Looking around, Chi said, "My guess is that the inhabitants of the city used this well as an emergency supply when the cenote and the river dried up after the rainy season." Chi got down on his knees and peered into the well. "When the water was high they could simply dip into it with their vessels. When the level dropped completely out of their reach they carved the steps. Like that coffee commercial. Good to the last drop."
He stood and traced the track in the floor. "The marks of many feet," he said in wonder.
Gamay was as interested in ancient civilizations as Chi, but the lighter flame was growing smaller and dimmer. When she pointed this out to the professor he picked up several pieces of charred bark from the floor and wove them into a serviceable torch that cast off smoky flames.
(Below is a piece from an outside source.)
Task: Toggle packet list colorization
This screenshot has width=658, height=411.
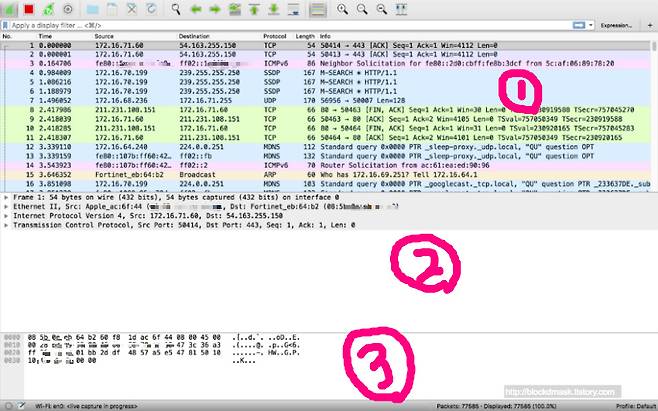Action: point(318,9)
"Castor oil plant," he explained. Back on his dry land element, he took the lead. "Well, Dorothy, shall we follow the yellow brick road?" he said with an airy wave of the torch.
Glancing back to make sure Gamay was behind him, Chi ducked through the opening in the wall and into a rough tunnel. Chi's head comfortably cleared the low soot-encrusted ceiling, but Gamay had to bend over as she ascended the crooked and steeply pitched passageway. After only a few minutes the tunnel ended abruptly at the bottom of a narrow shaft. Gamay could stand again.
A crude ladder led up the shaft. Chi tested the rungs, pronounced the ladder rickety but safe, and climbed to the top of the shaft, where he knelt at the rim and held the torch as a beacon for Gamay.
The ladder miraculously held, and Gamay joined him at the opening of another passageway. This one led to a cavern about twice the size of the cave with the well in it. And like that chamber, there was only one way out. The tunnel was about a yard wide and slightly more than that tall. They navigated the twists and turns of the gradually ascending passageway on their hands and knees. The enclosed space would have been hot and stifling even without the smoke and heat from the torch, and at times Gamay found it hard to breathe. It was difficult to tell length and direction, but she guessed that the tunnel ran for about sixty feet, doubling back on itself at one point.
She had been crawling with her head down, glancing upward from time to time to make sure she didn't get too close to Chi although that was unlikely. He scuttled through the tunnels like a mole rat. The torchlight vanished unexpectedly, and she bumped into the professor's legs. She stood to see what the holdup was.
"Wait," Chi said, and put his arm back for emphasis.
He seemed frozen in place. In the torch's light Gamay quickly saw why The tunnel had ended at a ledge overlooking a yawning chasm. Three logs had been laid across the abyss. The early engineers who built the span had reinforced it with cross supports and thoughtfully attached a pole for a railing on one side.
"I'll go first," Chi said. Gingerly he put his weight on a log, and when it held he pressed forward. A quick few steps, and he was across.
"It's . not exactly the Golden Gate," he said apologetically, "but it seems to be fine."
The word seems hung in the air and overshadowed the rest of the reassuring sentence. Gamay balefully eyed the crude span. She really didn't have any choice. Reassuring herself that she only weighed thirty-five pounds more than the professor, she tripped across the bridge like a highwire walker. It was steadier than she anticipated, and the rough logs didn't roll. Still she was glad when she reached Chi's outstretched hand and put her foot back on solid rock.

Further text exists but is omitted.